I have tried to use the beautifulsoup package from python to extract data but in vain.

Great Thanks!

1

There are 1 best solutions below

0
On

There are many ways to do this - even without using any code.

Below are the details from this website: https://docs.python-guide.org/scenarios/scrape/

The imports:

from lxml import html
import requests
Next we will use requests.get to retrieve the web page with our data, parse it using the html module, and save the results in tree:

page = requests.get('http://econpy.pythonanywhere.com/ex/001.html')
tree = html.fromstring(page.content)

(We need to use page.content rather than page.text because html.fromstring implicitly expects bytes as input.)

tree now contains the whole HTML file in a nice tree structure which we can go over two different ways: XPath and CSSSelect. In this example, we will focus on the former.

XPath is a way of locating information in structured documents such as HTML or XML documents. A good introduction to XPath is on W3Schools .

There are also various tools for obtaining the XPath of elements such as FireBug for Firefox or the Chrome Inspector. If you’re using Chrome, you can right click an element, choose ‘Inspect element’, highlight the code, right click again, and choose ‘Copy XPath’.

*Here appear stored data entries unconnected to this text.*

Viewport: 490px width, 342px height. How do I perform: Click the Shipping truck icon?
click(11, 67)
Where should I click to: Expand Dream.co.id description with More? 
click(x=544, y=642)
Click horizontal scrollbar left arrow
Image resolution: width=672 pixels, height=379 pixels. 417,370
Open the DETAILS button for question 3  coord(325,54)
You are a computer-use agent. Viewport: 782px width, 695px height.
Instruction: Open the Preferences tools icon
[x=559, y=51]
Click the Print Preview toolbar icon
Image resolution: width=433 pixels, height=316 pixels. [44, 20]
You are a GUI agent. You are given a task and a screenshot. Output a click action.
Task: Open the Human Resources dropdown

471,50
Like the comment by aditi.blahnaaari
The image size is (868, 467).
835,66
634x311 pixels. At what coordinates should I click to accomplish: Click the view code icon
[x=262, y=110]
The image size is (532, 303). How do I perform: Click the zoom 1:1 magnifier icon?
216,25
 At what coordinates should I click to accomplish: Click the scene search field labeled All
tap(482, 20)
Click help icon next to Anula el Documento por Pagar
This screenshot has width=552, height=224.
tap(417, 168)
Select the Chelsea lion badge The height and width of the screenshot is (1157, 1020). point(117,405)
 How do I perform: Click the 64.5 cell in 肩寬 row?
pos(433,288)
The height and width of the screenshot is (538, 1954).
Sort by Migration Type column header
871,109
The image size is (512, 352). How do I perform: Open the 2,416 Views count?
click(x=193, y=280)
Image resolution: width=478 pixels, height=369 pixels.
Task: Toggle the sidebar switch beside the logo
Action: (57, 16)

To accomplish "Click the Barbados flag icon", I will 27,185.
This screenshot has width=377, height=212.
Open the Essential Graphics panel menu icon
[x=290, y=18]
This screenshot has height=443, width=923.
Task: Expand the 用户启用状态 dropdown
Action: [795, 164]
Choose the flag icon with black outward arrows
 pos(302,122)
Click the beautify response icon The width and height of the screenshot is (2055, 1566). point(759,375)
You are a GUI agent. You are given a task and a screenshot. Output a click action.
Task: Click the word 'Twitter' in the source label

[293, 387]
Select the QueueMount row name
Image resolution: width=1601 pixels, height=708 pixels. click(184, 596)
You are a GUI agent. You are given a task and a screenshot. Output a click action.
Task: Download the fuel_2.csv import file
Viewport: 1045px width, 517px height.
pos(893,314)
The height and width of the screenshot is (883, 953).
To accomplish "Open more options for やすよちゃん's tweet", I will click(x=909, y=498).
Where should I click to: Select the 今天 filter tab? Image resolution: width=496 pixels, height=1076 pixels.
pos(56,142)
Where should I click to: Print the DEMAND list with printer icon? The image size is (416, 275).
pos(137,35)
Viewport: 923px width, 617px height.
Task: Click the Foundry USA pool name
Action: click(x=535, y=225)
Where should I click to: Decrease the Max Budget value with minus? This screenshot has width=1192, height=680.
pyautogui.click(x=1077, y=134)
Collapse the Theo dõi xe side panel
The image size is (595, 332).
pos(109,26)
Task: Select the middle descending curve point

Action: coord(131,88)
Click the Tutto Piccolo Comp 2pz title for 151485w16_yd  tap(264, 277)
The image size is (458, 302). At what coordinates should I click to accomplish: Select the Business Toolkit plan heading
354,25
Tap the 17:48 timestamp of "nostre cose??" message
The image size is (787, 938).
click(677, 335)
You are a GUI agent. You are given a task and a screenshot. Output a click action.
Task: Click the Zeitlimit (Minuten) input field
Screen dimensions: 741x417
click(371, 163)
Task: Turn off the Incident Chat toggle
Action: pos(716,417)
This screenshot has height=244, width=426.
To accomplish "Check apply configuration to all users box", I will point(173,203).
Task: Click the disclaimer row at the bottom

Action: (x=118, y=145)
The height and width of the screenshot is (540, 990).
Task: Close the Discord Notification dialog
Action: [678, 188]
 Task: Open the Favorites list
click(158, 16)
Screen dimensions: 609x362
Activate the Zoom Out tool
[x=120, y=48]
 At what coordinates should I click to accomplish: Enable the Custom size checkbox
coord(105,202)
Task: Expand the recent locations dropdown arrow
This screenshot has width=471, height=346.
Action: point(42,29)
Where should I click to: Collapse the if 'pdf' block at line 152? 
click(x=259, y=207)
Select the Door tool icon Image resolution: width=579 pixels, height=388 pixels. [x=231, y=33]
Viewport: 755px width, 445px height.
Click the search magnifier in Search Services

After a quick analysis, we see that in our page the data is contained in two elements – one is a div with title ‘buyer-name’ and the other is a span with class ‘item-price’:

<div title="buyer-name">Carson Busses</div>
<span class="item-price">$29.95</span>
Knowing this we can create the correct XPath query and use the lxml xpath function like this:

#This will create a list of buyers:
buyers = tree.xpath('//div[@title="buyer-name"]/text()')
#This will create a list of prices
prices = tree.xpath('//span[@class="item-price"]/text()')
Let’s see what we got exactly:

print 'Buyers: ', buyers
print 'Prices: ', prices
Buyers:  ['Carson Busses', 'Earl E. Byrd', 'Patty Cakes',
'Derri Anne Connecticut', 'Moe Dess', 'Leda Doggslife', 'Dan Druff',
'Al Fresco', 'Ido Hoe', 'Howie Kisses', 'Len Lease', 'Phil Meup',
'Ira Pent', 'Ben D. Rules', 'Ave Sectomy', 'Gary Shattire',
'Bobbi Soks', 'Sheila Takya', 'Rose Tattoo', 'Moe Tell']

Prices:  ['$29.95', '$8.37', '$15.26', '$19.25', '$19.25',
'$13.99', '$31.57', '$8.49', '$14.47', '$15.86', '$11.11',
'$15.98', '$16.27', '$7.50', '$50.85', '$14.26', '$5.68',
'$15.00', '$114.07', '$10.09']

This will successfully scraped all the data we wanted from a web page using lxml and Requests. We have it stored in memory as two lists. Now we can do all sorts of cool stuff with it: we can analyze it using Python or we can save it to a file and share it with the world.

Some more cool ideas to think about are modifying this script to iterate through the rest of the pages of this example dataset, or rewriting this application to use threads for improved speed.